Emerging economies now have significant health needs, different industry regulation than their more developed counterparts and a receptive environment for experimental products. Simply trying to scale up existing models would become overwhelmingly costly. The building of new medical facilities presents a significant challenge across the globe. The health of the individuals within society affects everyone, healthy population leads to better chances of economic development for everyone. This is to a large extent why we developed our existing health framework, as the nation-state formed people became interconnected and interdependent within that society and started to see the benefits of having a health system to support all. Today we are becoming interconnected globally and the imbalances, inefficiencies and inequalities on the global level are becoming ever more apparent to us.

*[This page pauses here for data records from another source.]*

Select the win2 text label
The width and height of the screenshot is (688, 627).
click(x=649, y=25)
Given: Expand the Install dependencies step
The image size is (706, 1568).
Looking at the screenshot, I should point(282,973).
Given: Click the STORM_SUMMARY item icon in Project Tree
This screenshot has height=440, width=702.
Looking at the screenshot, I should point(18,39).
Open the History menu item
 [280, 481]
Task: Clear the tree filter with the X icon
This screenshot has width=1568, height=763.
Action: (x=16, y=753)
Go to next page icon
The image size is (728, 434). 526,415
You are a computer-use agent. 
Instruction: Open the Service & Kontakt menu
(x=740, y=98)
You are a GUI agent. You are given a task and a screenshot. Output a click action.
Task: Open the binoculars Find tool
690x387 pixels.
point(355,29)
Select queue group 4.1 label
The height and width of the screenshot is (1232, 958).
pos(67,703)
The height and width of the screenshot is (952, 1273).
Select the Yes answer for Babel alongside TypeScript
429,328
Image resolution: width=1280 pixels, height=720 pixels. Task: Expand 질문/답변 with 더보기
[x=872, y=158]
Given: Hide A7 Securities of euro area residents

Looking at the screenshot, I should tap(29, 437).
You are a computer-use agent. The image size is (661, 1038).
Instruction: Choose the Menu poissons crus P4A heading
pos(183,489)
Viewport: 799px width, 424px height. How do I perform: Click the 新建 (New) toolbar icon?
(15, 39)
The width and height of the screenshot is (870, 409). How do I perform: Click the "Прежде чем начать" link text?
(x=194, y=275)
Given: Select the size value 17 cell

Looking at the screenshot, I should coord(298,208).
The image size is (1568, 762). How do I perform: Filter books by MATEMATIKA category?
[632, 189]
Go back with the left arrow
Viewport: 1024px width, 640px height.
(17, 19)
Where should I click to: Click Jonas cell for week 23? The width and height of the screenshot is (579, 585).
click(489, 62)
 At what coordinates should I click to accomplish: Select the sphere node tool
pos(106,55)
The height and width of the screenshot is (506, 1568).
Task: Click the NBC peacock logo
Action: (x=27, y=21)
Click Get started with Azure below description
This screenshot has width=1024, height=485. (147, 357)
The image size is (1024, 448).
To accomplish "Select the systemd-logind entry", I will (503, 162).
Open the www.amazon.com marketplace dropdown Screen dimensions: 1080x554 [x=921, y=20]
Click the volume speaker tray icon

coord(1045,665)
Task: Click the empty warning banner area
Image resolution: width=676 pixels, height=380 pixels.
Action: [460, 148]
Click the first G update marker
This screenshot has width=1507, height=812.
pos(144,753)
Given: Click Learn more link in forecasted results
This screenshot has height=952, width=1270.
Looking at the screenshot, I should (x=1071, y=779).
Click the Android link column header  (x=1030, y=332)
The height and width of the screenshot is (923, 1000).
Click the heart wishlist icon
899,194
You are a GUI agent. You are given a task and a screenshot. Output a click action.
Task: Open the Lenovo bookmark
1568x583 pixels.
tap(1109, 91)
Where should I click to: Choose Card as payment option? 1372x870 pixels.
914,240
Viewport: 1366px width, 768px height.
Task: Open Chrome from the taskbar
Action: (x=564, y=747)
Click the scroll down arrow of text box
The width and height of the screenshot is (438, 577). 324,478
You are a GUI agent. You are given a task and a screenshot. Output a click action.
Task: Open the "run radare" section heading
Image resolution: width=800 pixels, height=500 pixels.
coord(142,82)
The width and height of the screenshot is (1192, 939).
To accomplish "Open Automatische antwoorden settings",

Today there are huge imbalances between and within health systems, both in any given system and around the world – which largely map onto unequal distributions of wealth. For example, in India urban centers that account for some 30% of the population have approximately 70% of the doctors. Today in many regions of the world there is an acute shortage of qualified health personnel. 25% of conditions of bad health in the world are in Africa while only 3% of the health funds are spent in Africa and only 1% of health employees are in Africa.4

As the borders to nations become more porous and we start to find our selves living in a single global economy the need for some form of health system that is global, rather than just national, is becoming more apparent but remains significantly lacking. While there have historically been huge achievements in cooperation internationally, it would be difficult to say that the development of that is matching the pace of change given ongoing processes of globalization. There is no such thing as a real global health system, there are many national systems, many NGOs and a very thing global organization of the WHO – the WHO has an operating budget of some 4 billion dollars a budget smaller than that of many multinational corporations – to try and manage global health.5

We have essentially gone from one agency on the field, the WHO, to an explosion of many new players – for example there have been 6000 new NGOs created within a very short period of time to deal with HIV alone – that assert leadership claims and the right to dictate the policy’s, the right to decide the whole direction and priorities of global health within a certain sphere. It’s become so complicated that almost no one can really keep track of who’s deciding what agendas and who is in charge.6

There is a huge amount of value and opportunity being left on the table in terms of our capacities for coordinated efforts on a global level. The issue of how we can more effectively coordinate the use of resources by greater cooperation between all those actors who are in the global healthcare field is a huge leverage point, that as of yet has not been effectively utilized. If we were to do that then with the same amount of resources we could achieve many times more in the global health field, but the complexity of that is at often times overwhelming. As such global health can be said now to be not so much a technical issue as an issue of coordination and governance in a world that largely lack sufficient global institutions and resources to enable coordinated action; to effectively focus on issues that matter; deal with the scale of issues at hand.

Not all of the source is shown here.